[[ PROVIDED TEXT open ]]
It doesn't follow from what I wrote, but as a matter of what makes sense, that makes sense.

Anonymous said...

To mark:

Hedonism? Marriage? Nothing mixed up? )))
It’s possible to be a hedonist in a marriage... Single as an attribute of hedonism? There is no other way of “definition with a spiritual character” except marriage? Consolidated living (assume with children), with participatory property and economy and death in hand in hand, but without registration (or without wedding in church) – a hedonism already? Or just not the “spiritual and worldly purpose” any more? I am afraid we shall stick in polemic. )))
Is it a right definition? It’s a substitution of concepts, don’t you think?

“Of course children not hedonism”.
[[ PROVIDED TEXT closed ]]
[[ DATA RECORDS open ]]
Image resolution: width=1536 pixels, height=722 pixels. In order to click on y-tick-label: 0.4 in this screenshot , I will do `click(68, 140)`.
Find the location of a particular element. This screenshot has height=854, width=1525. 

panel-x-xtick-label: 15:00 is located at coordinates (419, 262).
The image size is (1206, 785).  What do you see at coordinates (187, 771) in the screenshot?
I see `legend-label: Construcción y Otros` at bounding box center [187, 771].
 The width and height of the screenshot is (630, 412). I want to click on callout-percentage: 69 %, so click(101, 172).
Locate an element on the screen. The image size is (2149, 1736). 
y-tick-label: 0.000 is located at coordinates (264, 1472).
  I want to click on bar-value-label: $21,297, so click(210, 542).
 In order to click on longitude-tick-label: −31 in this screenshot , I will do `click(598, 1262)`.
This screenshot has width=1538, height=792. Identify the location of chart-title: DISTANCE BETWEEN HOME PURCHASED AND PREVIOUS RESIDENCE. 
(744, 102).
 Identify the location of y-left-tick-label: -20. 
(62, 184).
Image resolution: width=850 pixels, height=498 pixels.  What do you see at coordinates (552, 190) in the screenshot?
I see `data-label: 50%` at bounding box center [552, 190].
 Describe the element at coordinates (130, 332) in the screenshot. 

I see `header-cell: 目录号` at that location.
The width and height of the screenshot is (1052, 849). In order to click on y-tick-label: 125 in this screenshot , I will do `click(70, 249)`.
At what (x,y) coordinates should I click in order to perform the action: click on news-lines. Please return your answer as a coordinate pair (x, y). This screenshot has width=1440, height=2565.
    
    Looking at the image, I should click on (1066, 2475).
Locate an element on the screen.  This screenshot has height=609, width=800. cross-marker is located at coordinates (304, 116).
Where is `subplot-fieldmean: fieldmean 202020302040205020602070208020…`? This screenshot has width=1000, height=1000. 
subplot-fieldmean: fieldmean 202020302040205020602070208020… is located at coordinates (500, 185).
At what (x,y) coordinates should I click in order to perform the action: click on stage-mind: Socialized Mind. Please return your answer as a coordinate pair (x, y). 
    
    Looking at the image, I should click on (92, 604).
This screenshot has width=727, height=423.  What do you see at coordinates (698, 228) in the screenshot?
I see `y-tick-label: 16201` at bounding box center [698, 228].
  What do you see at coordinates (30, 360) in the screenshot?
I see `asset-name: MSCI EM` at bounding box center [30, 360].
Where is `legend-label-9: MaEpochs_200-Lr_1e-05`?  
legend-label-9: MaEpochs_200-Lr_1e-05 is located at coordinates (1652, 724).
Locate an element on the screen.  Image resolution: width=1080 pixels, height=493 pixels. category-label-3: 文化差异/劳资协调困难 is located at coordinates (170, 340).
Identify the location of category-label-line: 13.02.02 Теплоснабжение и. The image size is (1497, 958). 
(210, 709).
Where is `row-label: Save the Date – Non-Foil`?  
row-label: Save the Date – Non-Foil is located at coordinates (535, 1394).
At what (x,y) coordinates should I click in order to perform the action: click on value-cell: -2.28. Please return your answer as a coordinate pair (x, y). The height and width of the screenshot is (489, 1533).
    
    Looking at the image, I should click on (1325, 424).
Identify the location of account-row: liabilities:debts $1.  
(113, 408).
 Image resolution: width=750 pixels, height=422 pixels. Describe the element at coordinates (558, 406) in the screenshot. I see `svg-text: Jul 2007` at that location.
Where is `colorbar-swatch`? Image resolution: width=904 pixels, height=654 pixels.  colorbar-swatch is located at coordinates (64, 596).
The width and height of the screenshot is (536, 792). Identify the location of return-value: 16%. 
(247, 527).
[[ DATA RECORDS closed ]]
WORK ITEM: In the provided text, what name is shown for the person who posted the comment beginning "To mark:"?

YOUR SOLUTION: Anonymous